> **Text provided**:
# House coffee maker leaking



## jiwawa (Jun 22, 2007)

This isn't MH related but I'd no idea where else to put it.

I've a John Lewis coffee machine (which, annoyingly, is less than a month out of warranty 😢)

It has a water tank that sits at the back. That is now leaking water due, I think, to a perished seal. I've put a little olive oil on it and I will try it again later but I suspect the seal will need to be replaced. Has anyone any idea how I might do this?

This is the model - John Lewis Pump Espresso Coffee Machine, Stainless Steel


----------



## jiwawa (Jun 22, 2007)

Bump


----------



## rogerblack (May 1, 2005)

Are you in a hard water area? If so, have you descaled the appliance recently?
Just thinking it may be that a build up of scale could be preventing the valve from closing properly.
You can buy packs of descaler granules made for coffee machines or you could just use citric acid or kettle descaler.
Worth a try?


----------



## jiwawa (Jun 22, 2007)

Thanks Roger, I don't think that's the problem, we're soft water here n I had done a descaling relatively recently. I think there's a tear in the seal, possibly caused by my emptying the tank before I went off for a couple of months so it dried out. I shouldn't try to be so organised!


----------



## dghr272 (Jun 14, 2012)

Try here as they do spare parts Jean, including ‘O’ ring seals.

> **Provided data**:
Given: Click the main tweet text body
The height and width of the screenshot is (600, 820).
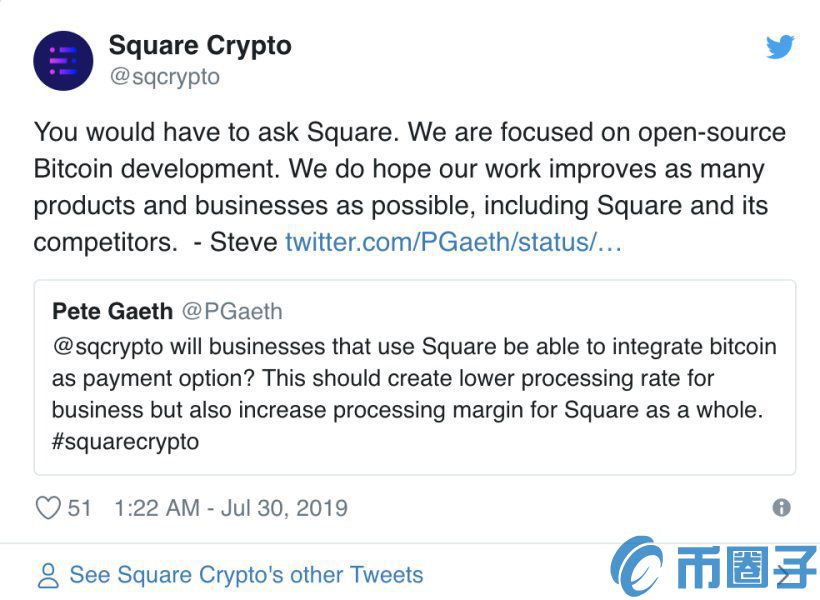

> **What to work on**: From the coffee maker thread, extract the part that opens with the words containing "Just thinking it" and closes with "Worth a try?". The listing has no connection to the coffee maker thread.

> **Answer for this exercise**:
Just thinking it may be that a build up of scale could be preventing the valve from closing properly.
You can buy packs of descaler granules made for coffee machines or you could just use citric acid or kettle descaler.
Worth a try?